New Tax Law Expands College Savings Plans to K-12
The recently enacted Republican tax reform includes a provision allowing parents to use federal-tax-free educational savings accounts for K-12 expenses.
The law expands the benefits of 529 savings plans, which are “educational savings [plans] operated by a state, state agency or educational institution, named after the IRS code section that created them,” The Tennessean reported in January 2018. “Before the new tax plan, 529 plans were exclusively used for college related expenses, but the new tax plan includes a provision that allows 529 plans to be used for K-12 education expenses. This includes private school tuition as well as public and religious elementary and secondary school expenses. It does not allow 529 plans to be used for homeschooling expenses. Beginning this year, 529 plans can pay up to $10,000 a year for K-12 expenses.”

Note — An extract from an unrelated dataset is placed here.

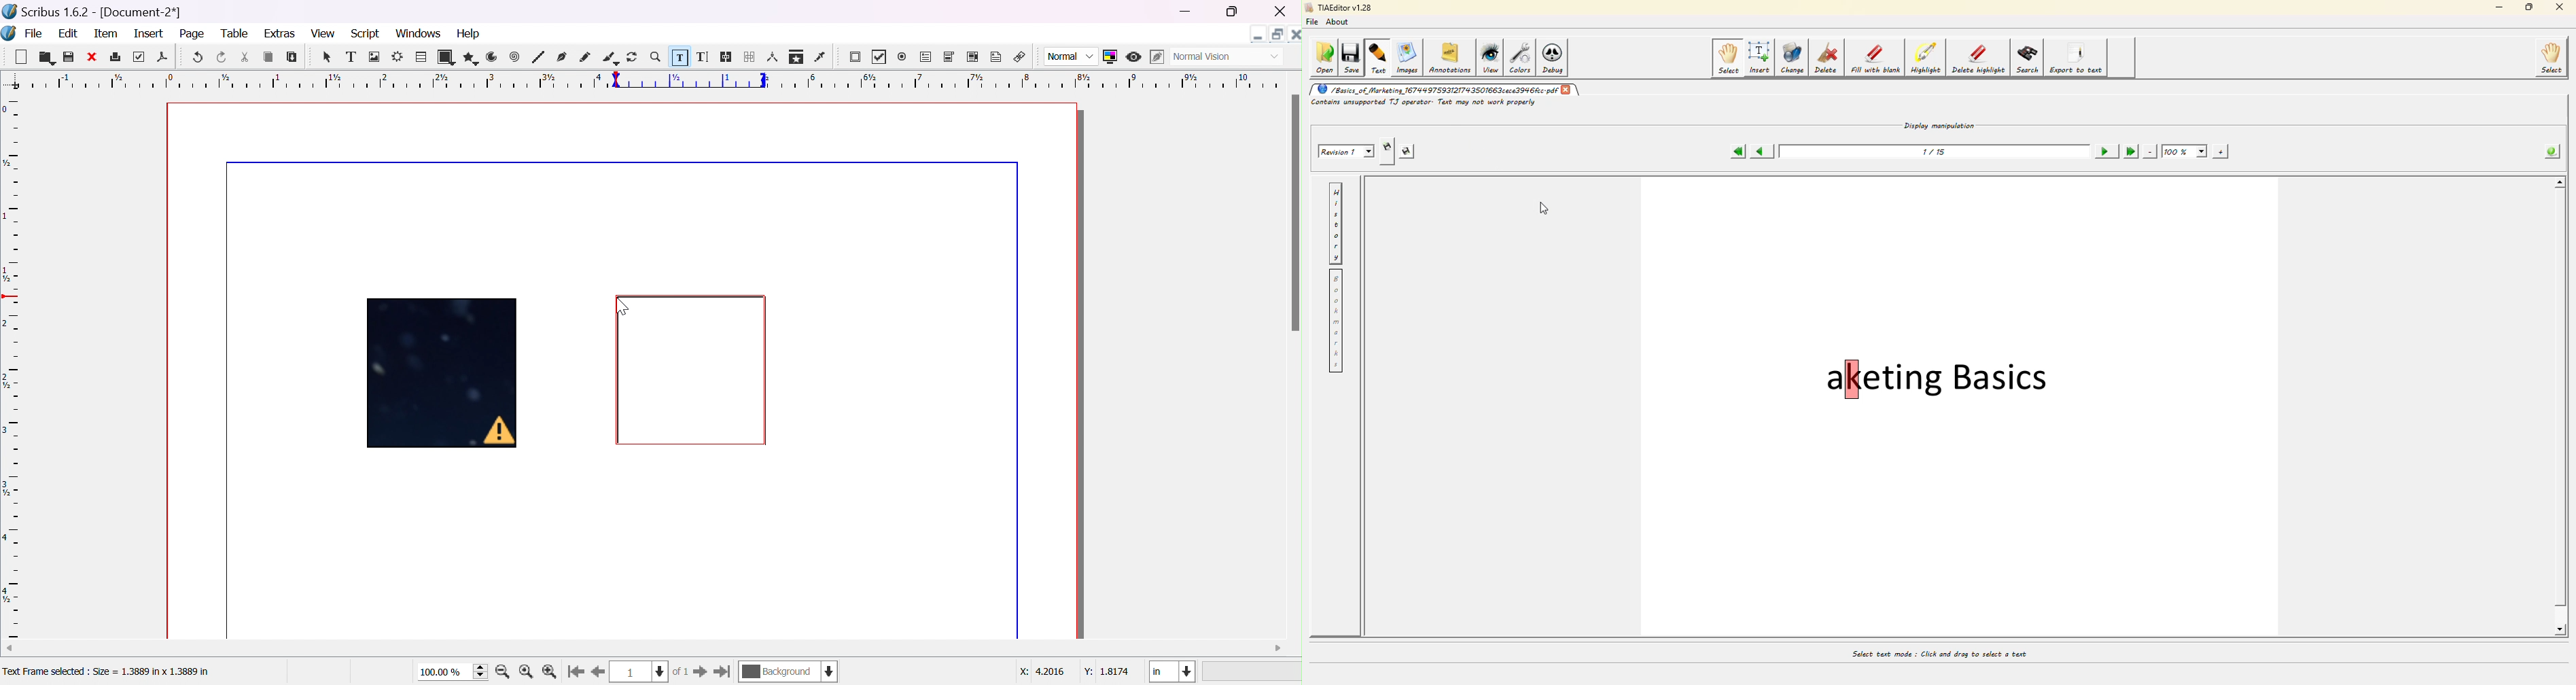  Describe the element at coordinates (727, 57) in the screenshot. I see `link text frames` at that location.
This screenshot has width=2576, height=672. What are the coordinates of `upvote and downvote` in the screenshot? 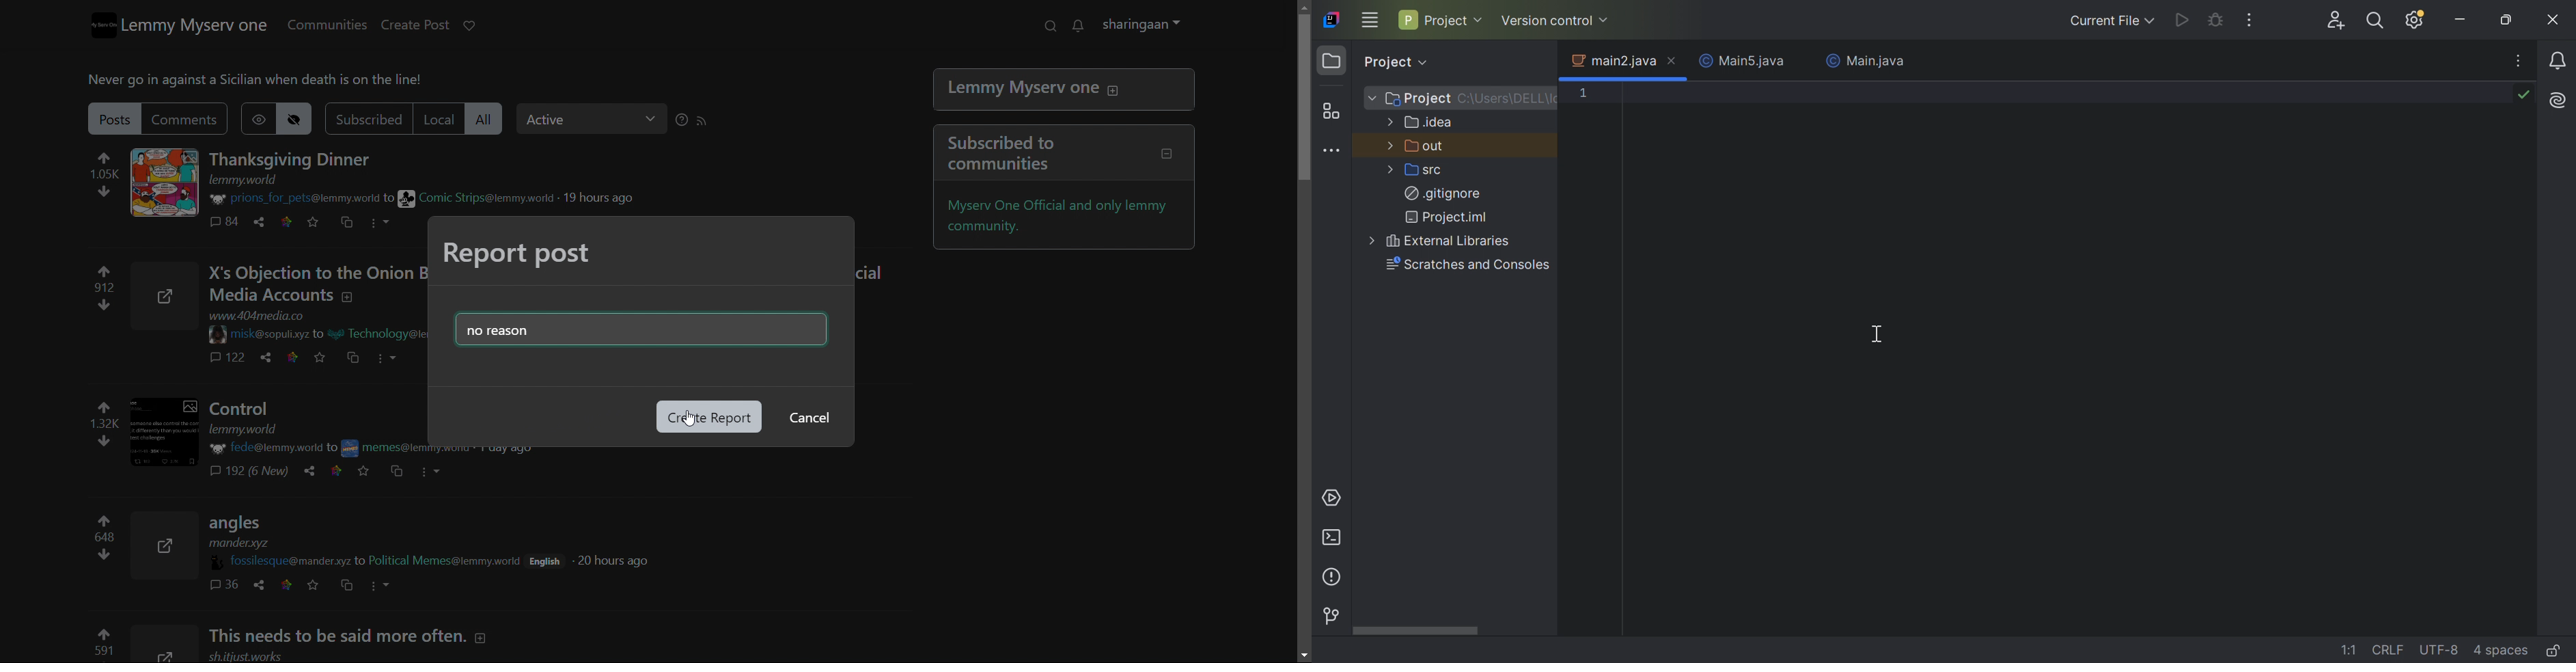 It's located at (113, 176).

President Trump signed the tax reform bill just before Christmas 2017.
Cruz Offered Successful Amendment
Prior to passage of the final tax reform bill, the U.S. Senate passed the Tax Cuts and Jobs Act, which included a Student Opportunity Amendment by Sen. Ted Cruz (R–TX) expanding the use of 529 dollars to include homeschool, private, and parochial students.
A letter sent to Cruz’s office in December 2017 with the signatures of 70 organizations had advocated the expansion of 529 education savings accounts. A project of the Invest in Education Foundation and the #EdTaxCredit50 Coalition, the letter urged the House and Senate to include the expansion language in the tax reform bill.

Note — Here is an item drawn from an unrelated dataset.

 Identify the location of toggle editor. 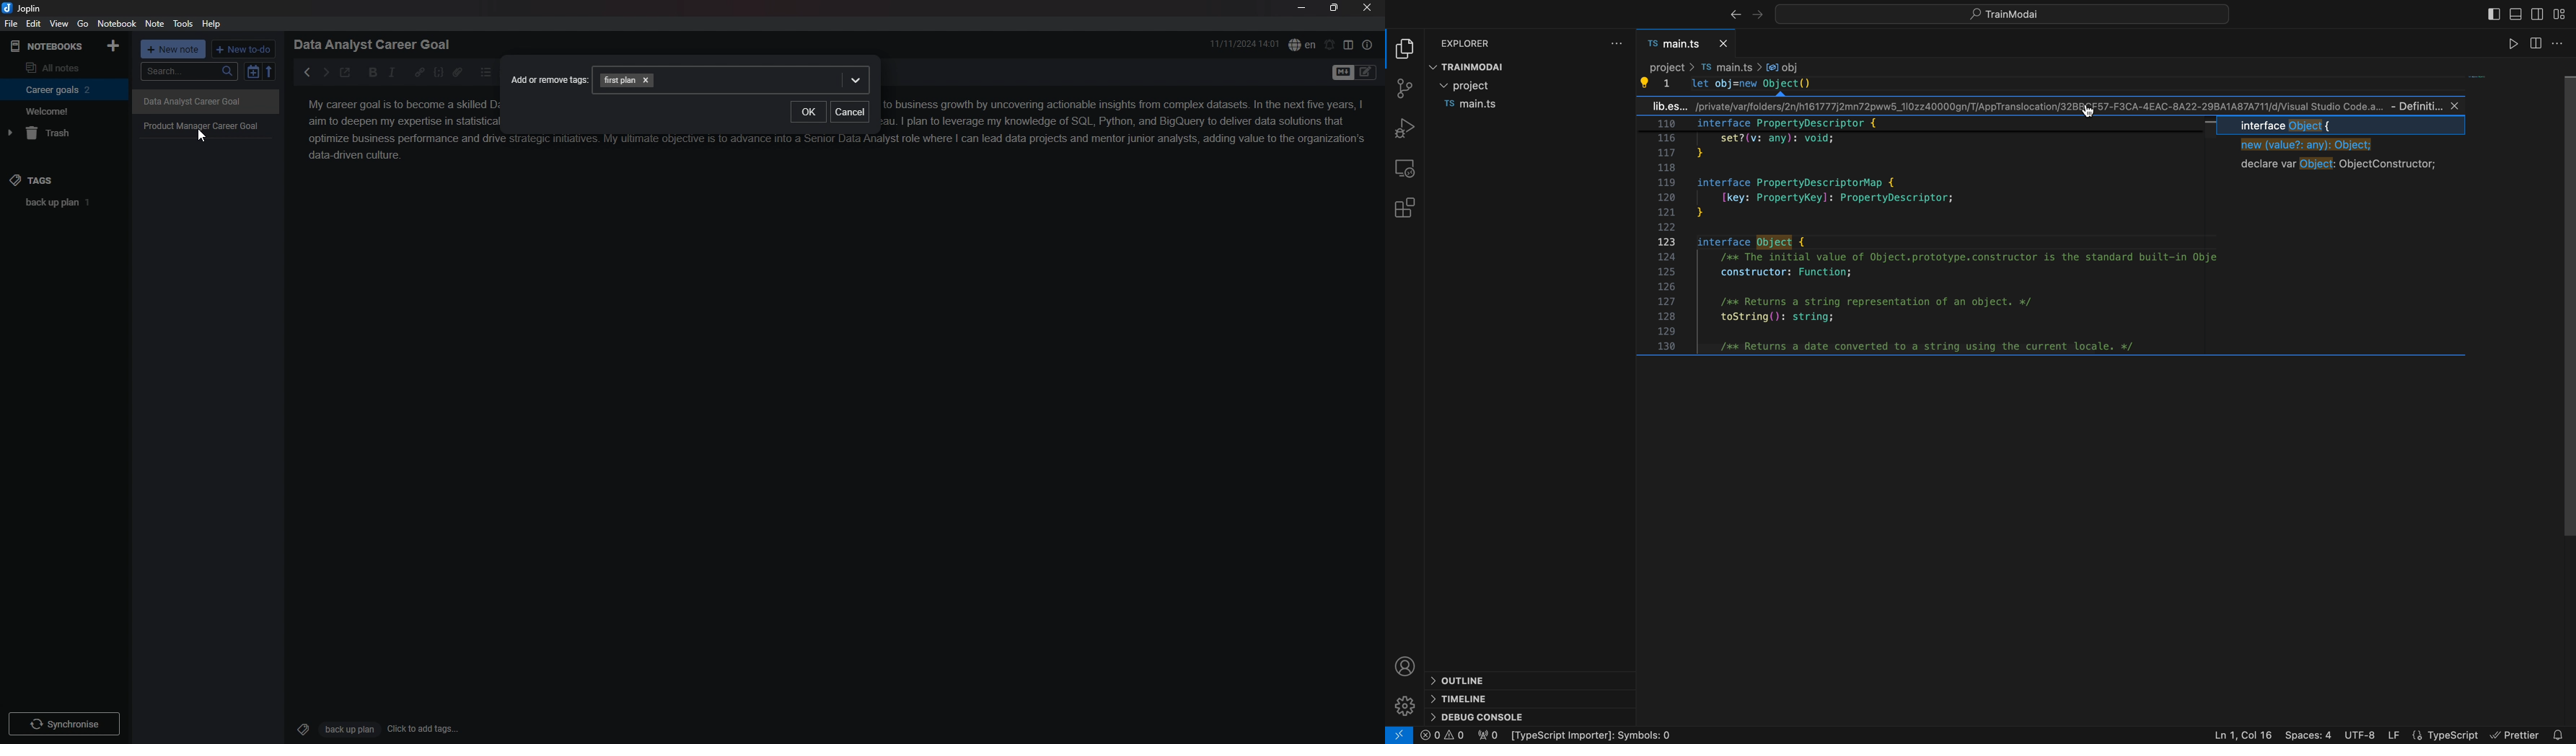
(1342, 74).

“If included in the final law, this will mark the first legislative expansion of nationwide private school choice in 20 years,” the letter stated.
Before Congress voted on the final version, a vote on Cruz’s amendment reached a 50-50 tie in the Senate. Vice-President Mike Pence cast a midnight vote to pass the amendment.
Dems Exclude Homeschool Families
Although 529 Plans are now available to students in elementary and secondary schools, the homeschool population was rejected when Senate Democrats used a procedural technicality to strike a few lines from the tax bill that deemed certain homeschooling expenses as permissible withdrawals from 529 accounts.
Thomas Carroll, president of the Invest in Education Foundation, says homeschooling parents should be allowed to participate just like anybody else.
“If parents are able to invest their own money in a 529 account, they should be able to take it out for legitimate homeschooling expenses,” Carroll said. “They are not asking for a gift from anybody; they are investing their own money.”
Carroll says homeschooling families provide a significant benefit to the public schools through their property taxes.
“Without incurring public expenses, they are paying federal, state, and local taxes to support schools that their children are not attending,” Carroll said. “They are doing a tremendous public service. The least we can do is make it easier to save their own money.”
“While some states are quite upset about this change and the possible loss in tax revenue they are about to experience, when you look at the big picture, this tax change is well-deserved,” Jeffrey Dorfman, a professor of economics at the University of Georgia, wrote in a January op-ed for Forbes.
Dorfman says worries about the potential fiscal effects of 529 accounts are unfounded.
“People are worried about rich people who are going to open an account and plunk $200,000 in on the day their baby is born,” Dorfman told School Reform News. “However, that is a small number of people. For the average person, 529 accounts have a big effect, because in states that allow you to deduct up to a certain amount of 529 contribution from your taxes, you can put money in and then take it right back out to pay private school tuition. Meanwhile, families are able to save a little money on their state taxes.”
Carroll says the credits are clearly targeted toward the middle class, not the rich.
“Some critics say that these accounts are a millionaire’s plaything,” Carroll said. “But the truth is, the participation of families whose household income totals $1 million is half of one percentage point. It is very low because they have other tax vehicles to save money. The targeted audience is the middle class.”